After the token has expired, the JWTVerify() default behaviour is to report the token is invalid, but there is an option 'ignoreexpiration' that allows us to decode the packet for expired tokens, this feature is useful for debugging to determine why verify failed.

dim optionsSign.algorithm as c = "HS512"
dim optionsSign.expiresin as n = 30
dim optionsjson as c  = json_generate(optionsSign)
? optionsjson
= {
	"algorithm": "HS512",
	"expiresin": 30
}

dim token as c = extension::JSON::JWTSign(json_sanitize("{ fname : 'john' , lname : 'public'}"),"shhhh!",optionsjson)
? token
= "eyJhbGciOiJIUzUxMiIsInR5cCI6IkpXVCJ9.eyJmbmFtZSI6ImpvaG4iLCJsbmFtZSI6InB1YmxpYyIsImlhdCI6MTQ4Mzc0MDUzNCwiZXhwIjoxNDgzNzQwNTY0fQ.KMcq2PQWsu0ouqnaZRRAWFa73UOiWI09r4GkE6YWydqJEQYJxhPhkEoa2crLJvfcOxZV5JIN6RFXx0s0Mlk-sA"

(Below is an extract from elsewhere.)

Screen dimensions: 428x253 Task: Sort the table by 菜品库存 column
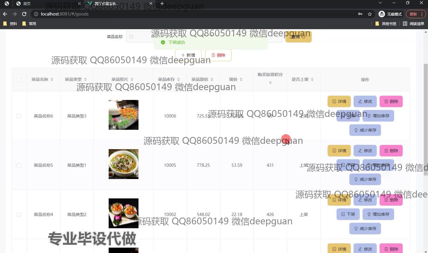(178, 79)
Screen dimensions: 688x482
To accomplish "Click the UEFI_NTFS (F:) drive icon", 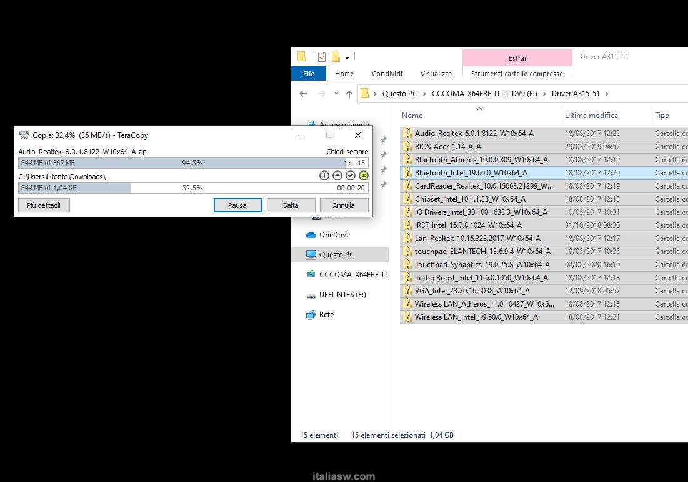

? extension::JSON::JWTVerify(token,"shhhh!","HS512")
= {"fname":"john","lname":"public","iat":1483740534,"exp":1483740564}

' Wait for 30 seconds
? extension::JSON::JWTVerify(token,"shhhh!","HS512")
= ""

dim optionsVer.algorithms[1] as c = "HS512"
dim optionsVer.ignoreexpiration as l = .t.
dim optionsjson as c  = json_generate(optionsVer)
? optionsjson
= {
	"algorithms": [
		"HS512"	
],
	"ignoreexpiration": true
}

' Explicity ignore the expiration (can be used to determine if token is expired rather than using the wrong secret)
? extension::JSON::JWTVerify(token,"shhhh!",optionsjson)
= {"fname":"john","lname":"public","iat":1483740534,"exp":1483740564}

 Optional Fields

Field

Description

algorithms

Optional character array - specifies which algorithms allowed.

audience

Identifies the recipients that the JWT is intended for.

issuer

Identifies principal that issued the JWT.

ignoreexpiration

Decode the token even if it is expired.

ignorenotbefore

Decode the token even if it is not ready.

subject

Identifies the subject of the JWT.

clocktolerance

Number of seconds of error to tolerate on notbefore and expiration.